Task data:
####################

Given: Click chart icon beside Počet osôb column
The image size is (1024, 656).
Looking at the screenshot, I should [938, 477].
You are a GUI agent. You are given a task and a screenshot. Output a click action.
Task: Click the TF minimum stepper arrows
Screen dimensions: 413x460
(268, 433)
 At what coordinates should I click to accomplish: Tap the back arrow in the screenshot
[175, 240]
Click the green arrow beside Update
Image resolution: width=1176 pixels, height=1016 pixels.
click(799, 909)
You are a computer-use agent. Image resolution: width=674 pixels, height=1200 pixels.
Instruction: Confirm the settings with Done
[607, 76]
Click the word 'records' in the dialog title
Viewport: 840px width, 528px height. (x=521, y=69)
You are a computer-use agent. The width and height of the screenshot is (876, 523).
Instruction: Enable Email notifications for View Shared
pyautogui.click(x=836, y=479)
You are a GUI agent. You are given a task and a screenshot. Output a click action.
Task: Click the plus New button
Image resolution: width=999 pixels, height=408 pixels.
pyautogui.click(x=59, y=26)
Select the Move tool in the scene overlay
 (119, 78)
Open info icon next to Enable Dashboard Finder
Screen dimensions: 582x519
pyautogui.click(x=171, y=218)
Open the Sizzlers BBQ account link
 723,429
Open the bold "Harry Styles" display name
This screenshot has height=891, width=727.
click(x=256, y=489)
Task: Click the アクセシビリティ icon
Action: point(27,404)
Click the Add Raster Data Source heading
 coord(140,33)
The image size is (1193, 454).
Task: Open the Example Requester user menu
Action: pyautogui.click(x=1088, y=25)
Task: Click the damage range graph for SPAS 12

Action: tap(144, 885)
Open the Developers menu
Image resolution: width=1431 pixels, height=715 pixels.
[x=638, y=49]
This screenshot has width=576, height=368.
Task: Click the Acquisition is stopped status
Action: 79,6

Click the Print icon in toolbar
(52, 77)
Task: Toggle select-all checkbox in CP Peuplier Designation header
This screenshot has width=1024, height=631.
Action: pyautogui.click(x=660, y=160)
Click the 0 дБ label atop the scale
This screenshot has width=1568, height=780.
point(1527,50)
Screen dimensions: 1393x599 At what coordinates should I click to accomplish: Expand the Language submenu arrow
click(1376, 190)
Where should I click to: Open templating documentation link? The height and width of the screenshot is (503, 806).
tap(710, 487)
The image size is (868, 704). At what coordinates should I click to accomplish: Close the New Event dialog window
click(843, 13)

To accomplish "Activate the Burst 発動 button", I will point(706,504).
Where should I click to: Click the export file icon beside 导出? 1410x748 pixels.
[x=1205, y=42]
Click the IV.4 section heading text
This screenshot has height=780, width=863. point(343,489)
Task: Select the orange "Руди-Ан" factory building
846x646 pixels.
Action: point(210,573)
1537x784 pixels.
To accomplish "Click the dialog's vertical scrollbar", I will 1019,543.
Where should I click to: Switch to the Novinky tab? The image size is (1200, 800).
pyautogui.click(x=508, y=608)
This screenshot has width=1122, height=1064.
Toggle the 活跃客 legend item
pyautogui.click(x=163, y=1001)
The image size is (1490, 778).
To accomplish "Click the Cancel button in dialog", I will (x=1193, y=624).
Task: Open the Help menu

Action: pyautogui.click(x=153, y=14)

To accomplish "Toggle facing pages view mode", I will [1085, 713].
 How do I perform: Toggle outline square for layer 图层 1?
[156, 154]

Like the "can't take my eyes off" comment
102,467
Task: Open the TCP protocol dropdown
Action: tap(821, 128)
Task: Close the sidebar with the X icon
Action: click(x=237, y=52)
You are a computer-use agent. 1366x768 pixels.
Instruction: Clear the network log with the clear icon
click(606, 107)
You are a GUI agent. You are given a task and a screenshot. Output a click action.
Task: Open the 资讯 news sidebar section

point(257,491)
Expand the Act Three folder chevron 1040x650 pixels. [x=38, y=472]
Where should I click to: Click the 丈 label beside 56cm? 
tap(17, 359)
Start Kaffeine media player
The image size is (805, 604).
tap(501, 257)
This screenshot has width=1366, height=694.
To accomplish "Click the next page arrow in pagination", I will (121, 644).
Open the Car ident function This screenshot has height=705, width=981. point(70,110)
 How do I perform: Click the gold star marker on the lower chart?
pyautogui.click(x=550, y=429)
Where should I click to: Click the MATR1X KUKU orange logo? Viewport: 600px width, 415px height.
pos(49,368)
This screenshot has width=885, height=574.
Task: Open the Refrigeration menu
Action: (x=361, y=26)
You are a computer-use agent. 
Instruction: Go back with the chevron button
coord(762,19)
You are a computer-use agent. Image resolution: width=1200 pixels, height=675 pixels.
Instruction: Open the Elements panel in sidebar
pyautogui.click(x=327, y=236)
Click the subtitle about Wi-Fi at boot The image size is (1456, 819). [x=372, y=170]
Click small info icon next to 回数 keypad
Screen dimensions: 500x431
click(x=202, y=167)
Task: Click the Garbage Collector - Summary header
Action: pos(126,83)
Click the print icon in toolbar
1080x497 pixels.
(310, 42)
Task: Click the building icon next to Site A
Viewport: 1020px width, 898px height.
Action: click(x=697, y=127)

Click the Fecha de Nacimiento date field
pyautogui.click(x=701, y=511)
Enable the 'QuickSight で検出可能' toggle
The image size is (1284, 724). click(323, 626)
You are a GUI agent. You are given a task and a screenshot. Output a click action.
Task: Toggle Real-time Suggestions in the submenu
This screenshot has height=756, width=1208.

####################

Problem description:
In the data above, find each line where the string "computer" appears, then copy it.

Exercise answer:
You are a computer-use agent. Image resolution: width=674 pixels, height=1200 pixels.
You are a computer-use agent. The width and height of the screenshot is (876, 523).
You are a computer-use agent. 1366x768 pixels.
You are a computer-use agent. 
You are a computer-use agent. Image resolution: width=1200 pixels, height=675 pixels.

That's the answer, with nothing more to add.